SG Karlsruhe, Urteil vom 27.03.2013 - S 12 AS 184/13
Fundstelle
openJur 2013, 27479
  • Rkr:

Ein mit einfachem Brief versandter Vermittlungsvorschlag gilt nicht schon deshalb als zugegangen, weil beim Jobcenter kein Postrücklauf zu verzeichnen ist. § 37 Abs. 2 SGB X findet keine Anwendung.

Tenor

1. Der Bescheid vom 11.10.2012 in der Gestalt des Widerspruchsbescheids vom 07.01.3012 wird aufgehoben.

2. Die Beklagte erstattet der Klägerin ihre außergerichtlichen Kosten.

3. Die Berufung wird zugelassen.

Tatbestand

Die Beteiligten streiten über die Rechtmäßigkeit einer Herabsetzung von Leistungen um 30 v.H. für den Zeitraum vom 01.10.2012 bis zum 31.01.2013.

Die am ... 1982 geborene Klägerin lebt gemeinsam mit ihrem Ehemann und ihren zwei Töchtern in einer Bedarfsgemeinschaft. Zuletzt wurden ihnen mit Bescheid vom 30.04.2012 vorläufig Leistungen zur Sicherung des Lebensunterhalts für die Zeit vom 01.06.2012 bis zum 31.07.2012 in Höhe von 1088,00 EUR, für die Zeit vom 01.08.2012 bis zum 31.08.2012 in Höhe von 1158,00 EUR und für die Zeit vom 01.09.2012 bis zum 30.11.2012 in Höhe von 1088,00 EUR bewilligt. Dabei entfielen auf die Klägerin Regelleistungen in Höhe von jeweils 251,16 EUR.

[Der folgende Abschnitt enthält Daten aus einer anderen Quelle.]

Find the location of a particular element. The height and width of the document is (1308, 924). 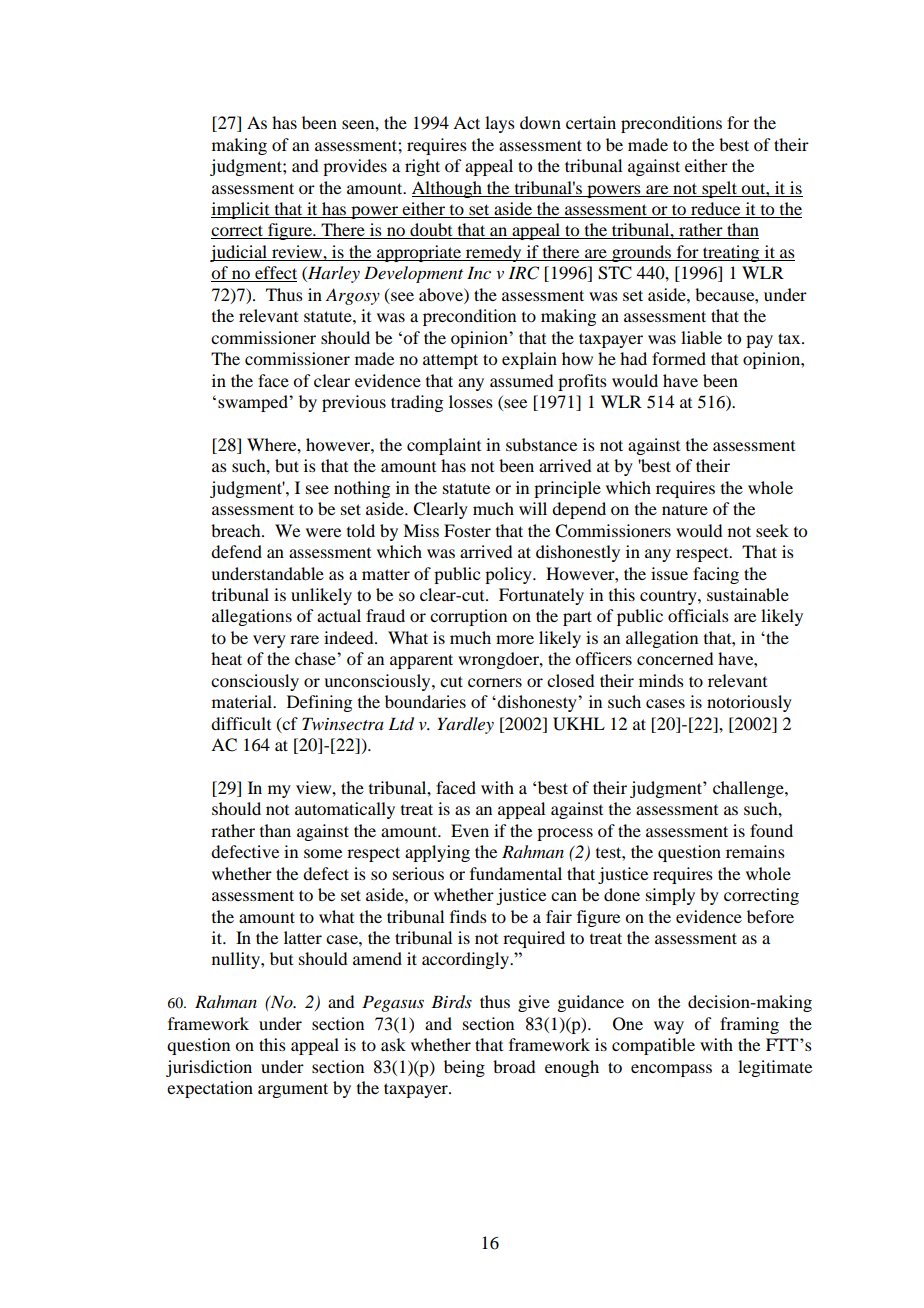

Am 31.07.2012 wurde an die Klägerin mit einfachem Brief ein Vermittlungsvorschlag als Raumpflegerin in der ... OHG Pflegeeinrichtung versandt. Außerdem soll laut Verbisvermerk des persönlichen Ansprechpartners vom 31.07.2012 der Vermittlungsvorschlag telefonisch besprochen worden sein. Am 22.08.2012 teilte der in dem Vermittlungsvorschlag genannte Arbeitgeber der Beklagten schriftlich mit, die Klägerin habe sich nicht gemeldet beziehungsweise nicht beworben. Deswegen wurde die Klägerin mit Schreiben vom 24.08.2012 gemäß § 24 Zehntes Buch Sozialgesetzbuch (SGB X) zum Sachverhalt angehört und gleichzeitig darauf hingewiesen, dass der Tatbestand für den Eintritt einer Absenkung des Arbeitslosengeldes II gemäß § 31 Zweites Buch Sozialgesetzbuch (SGB II) gegeben sein könnte.

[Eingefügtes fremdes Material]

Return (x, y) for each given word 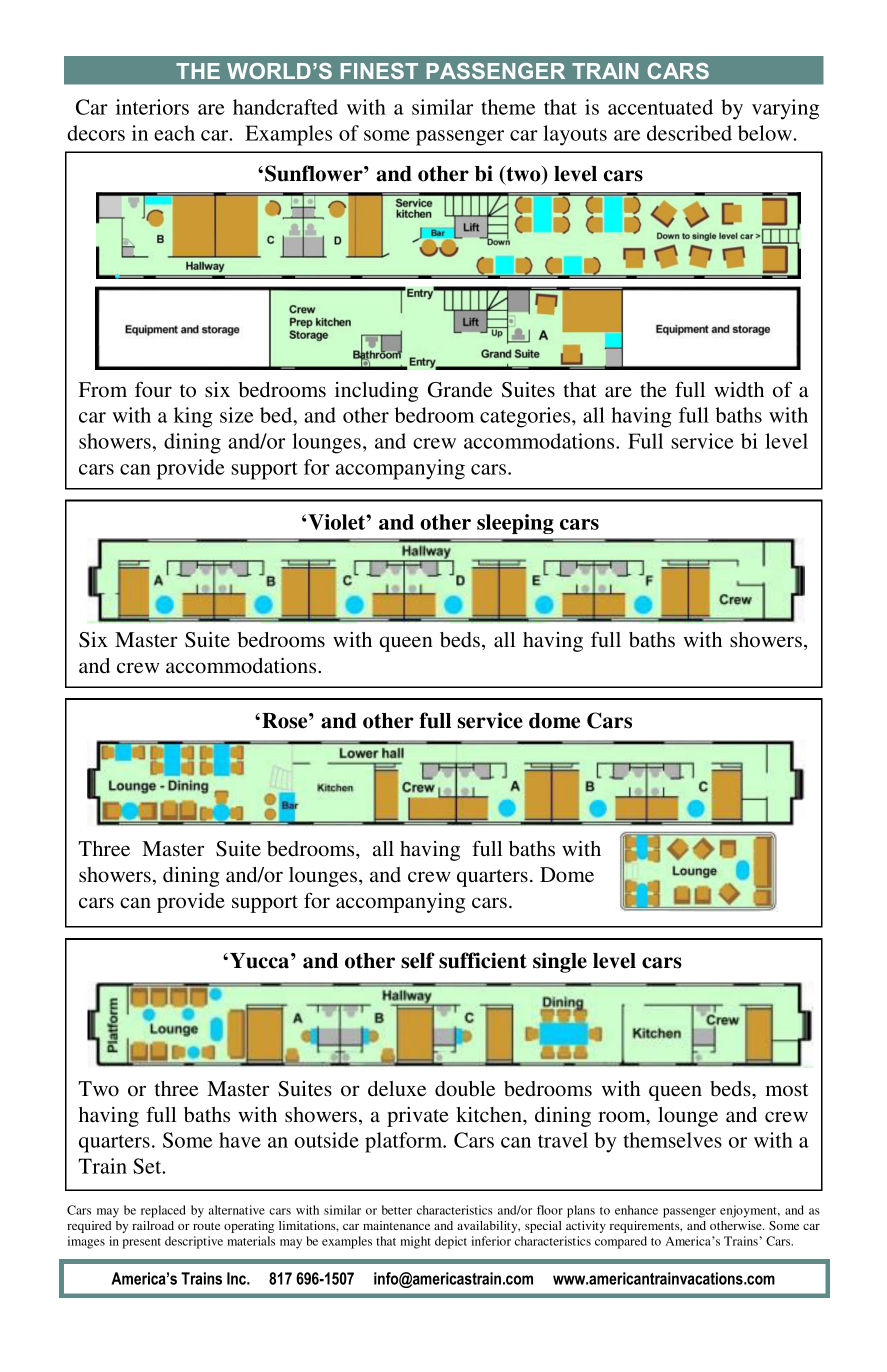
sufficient (483, 960)
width (739, 389)
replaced (163, 1211)
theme (508, 107)
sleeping (515, 524)
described (689, 133)
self (418, 960)
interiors (152, 107)
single (560, 962)
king (193, 417)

Da auf das Anhörungsschreiben eine Reaktion der Klägerin nicht erfolgte, stellte die Beklagte mit Bescheid vom 11.10.2012 den Eintritt einer Minderung des Arbeitslosengeldes II (Sanktion) in Höhe von 30 Prozent des maßgebenden Regelbedarfs (101,10 EUR) für die Zeit vom 01.10.2012 bis zum 31.01.2013 fest.

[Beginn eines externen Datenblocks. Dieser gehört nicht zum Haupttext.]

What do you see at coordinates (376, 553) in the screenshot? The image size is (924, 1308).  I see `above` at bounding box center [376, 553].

Zur Begründung ihres am 18.10.2012 erhobenen Widerspruchs trug die Klägerin vor, eine Postsendung mit dem Vermittlungsvorschlag habe sie nicht erhalten, weshalb es ihr auch nicht möglich gewesen sei, sich bei der Pflegeeinrichtung ... zu bewerben.

Die Beklagte wies den Widerspruch mit Bescheid vom 07.01.2013 zurück. Es sei davon auszugehen, dass die Klägerin den Vermittlungsvorschlag erhalten habe. Ein entsprechender Postrücklauf sei nicht zu verzeichnen gewesen. Allein der unsubstantiierte Vortrag, die Post nicht erhalten zu haben, reiche nicht aus, Zweifel am Zugang der Einladung aufkommen zu lassen (LSG Neubrandenburg, Urteil vom 14.07.1999, Az.: L 2 AL 16/98; LSG Baden-Württemberg, Urteil vom 15.04.2003, Az.: L 13 AL 4782/02). Zudem sei das Stellenangebot am 31.07.2012 telefonisch besprochen und eine Rechtsfolgenbelehrung erteilt worden.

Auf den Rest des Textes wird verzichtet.